Table 4. ANNs learning accuracy improvement by mitigating memristor non-ideal effects.

FIGURE 5

Figure 5. Co-design from memristor non-ideal characteristics to the ANN algorithm (Fu et al., 2019).

The memristor-based ANN applications can be software, hardware or hybrid (Kozhevnikov and Krasilich, 2016). Software networks tend to be more accurate than their hardware counterparts because they do not have the analog element non-uniformity issues. However, hardware networks feature better speed and less power consumption due to non-von Neumann architectures (Kozhevnikov and Krasilich, 2016).

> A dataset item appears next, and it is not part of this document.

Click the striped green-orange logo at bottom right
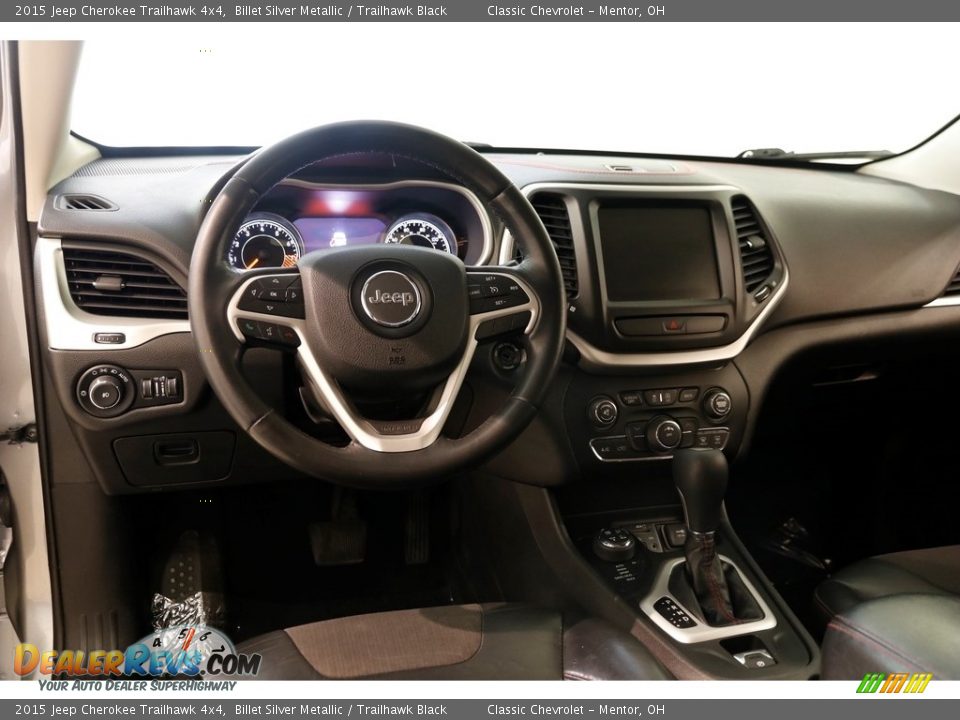 coord(894,684)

In Figure 6, a deep neuromorphic accelerator ANN chip with 2.4 million Al₂O₃/TiO₂-xmemristors was designed and fabricated (Kataeva et al., 2019). This memristor chip consists of a 24 × 43 array with a 48 × 48 memristor crossbar at each intersection, which means its complexity is about 1,000 times higher than previous designs in the literature. This work is a good starting point for the operation of medium-scale memristor ANNs. Similar accelerators have appeared in the last 2 years (Cai et al., 2019; Chen W.-H. et al., 2019; Xue et al., 2020).

FIGURE 6

Figure 6. A deep neuromorphic ANN chip with 2.4 million memristor devices (Kataeva et al., 2019).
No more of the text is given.